Directory of Roof Assemblies. The Directory of Roofing Assemblies (DORA), which is provided by SPRI, the Single-Ply Roofing Institute, includes Approval Listings for single-ply and modified bituminous roof systems. Within DORA, users input material specifics and performance characteristics to find Approval Listings. A DORA Approval Listing includes a summary of the roof system, the wind-uplift capacity, and the specifics of each layer within the roof system, as shown in Figure 16. Like other Approval Listings, options exist for some or all of the layers, and designers can specify to their necessary level of detail.

Figure 16: Example information contained in a DORA Approval Listing.

Conclusion

ASCE 7-16 DWPs are generally increasing relative to ASCE 7-10, but this impact is better understood by comparing the required roof system capacity for different building types and dimensions in different cities.
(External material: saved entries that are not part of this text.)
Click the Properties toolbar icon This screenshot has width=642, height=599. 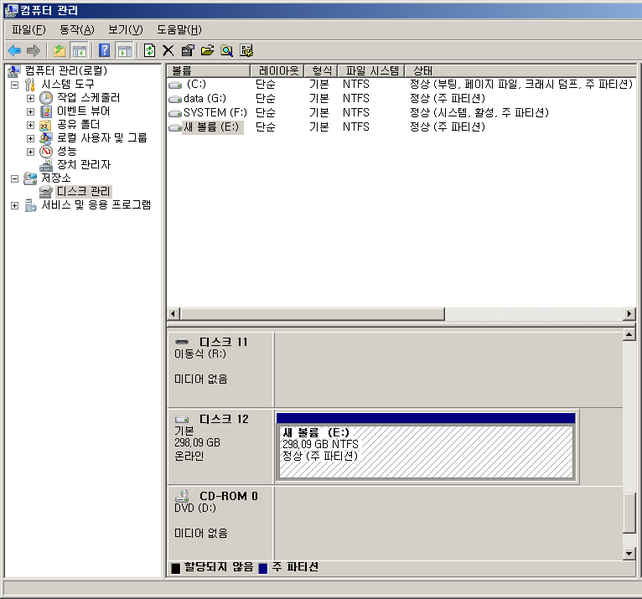187,50
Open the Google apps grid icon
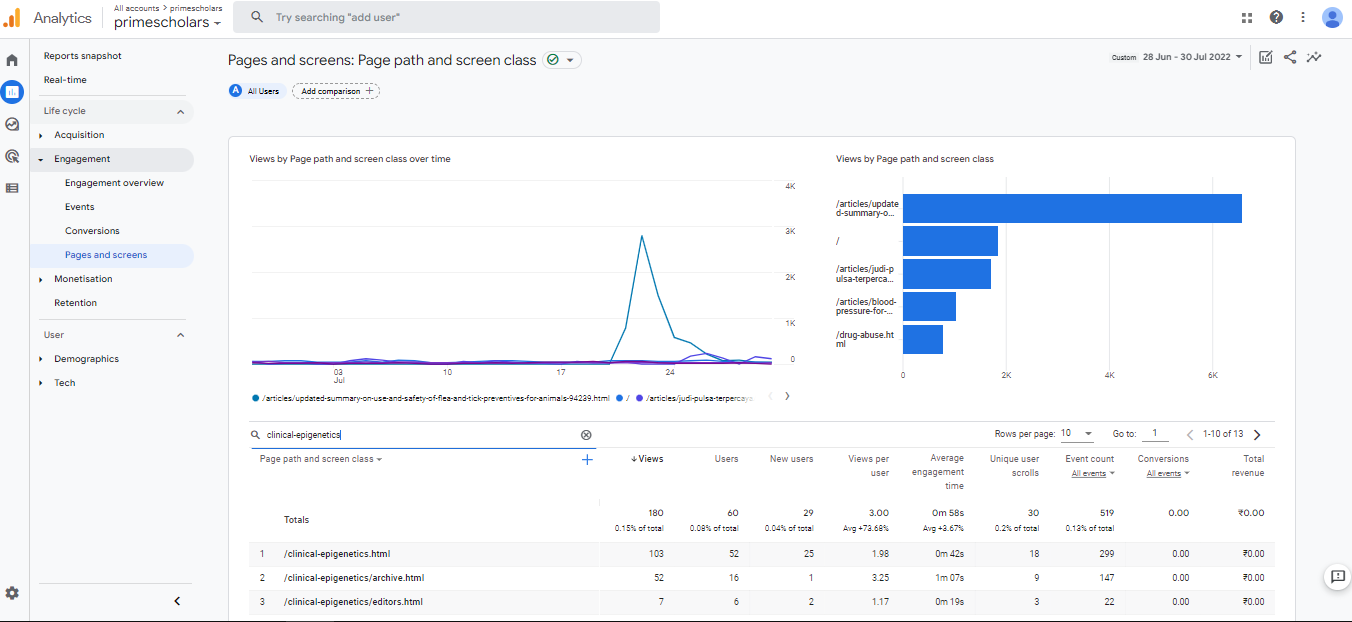Image resolution: width=1352 pixels, height=622 pixels. pos(1247,17)
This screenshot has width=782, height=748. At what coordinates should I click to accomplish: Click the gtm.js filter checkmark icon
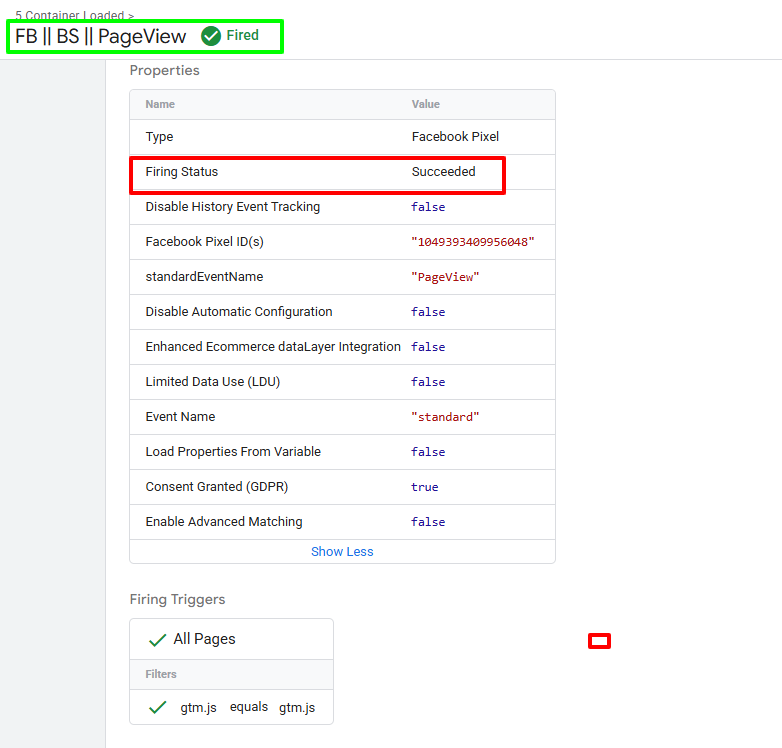pos(158,708)
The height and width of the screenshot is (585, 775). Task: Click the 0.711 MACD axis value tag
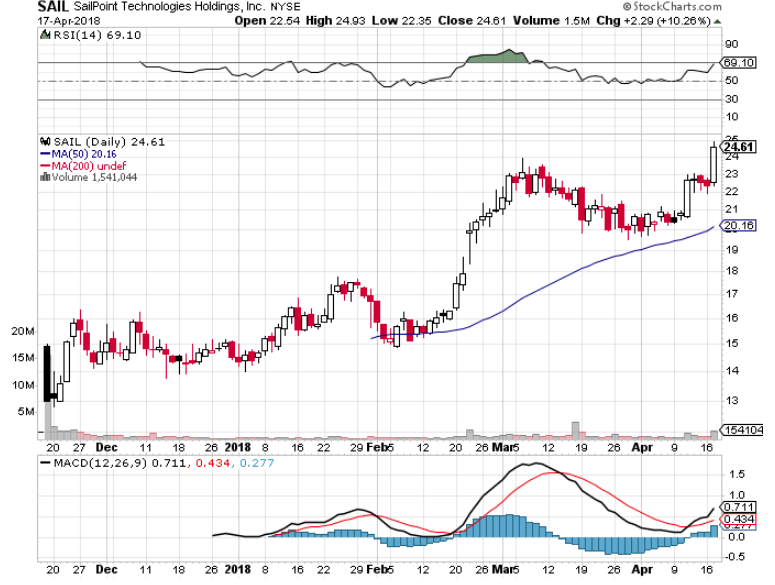pyautogui.click(x=738, y=505)
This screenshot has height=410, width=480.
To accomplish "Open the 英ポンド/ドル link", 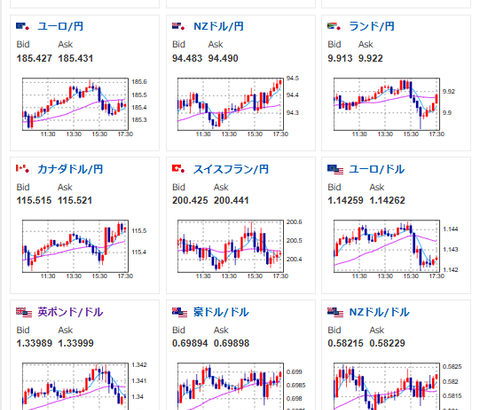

Looking only at DWPs does not provide enough information; a comparison of required roof system capacities is needed. Not only did the DWPs change, but the methodology for determining the size of the perimeter and corner roof zones changed significantly in the new ASCE 7-16 version; the amount of roof area contained by the perimeter and corner roof zones increased. The case studies—of two buildings less than 60 feet tall in two cities—and corresponding analysis in this article are just one additional small step to understanding how the ASCE 7-16 will affect wind design over the next decade.

James R. Kirby, AIA, is a GAF building & roofing science architect who has authored and presented for three decades about roofing systems’ design, make-up, and efficient and long-term performance.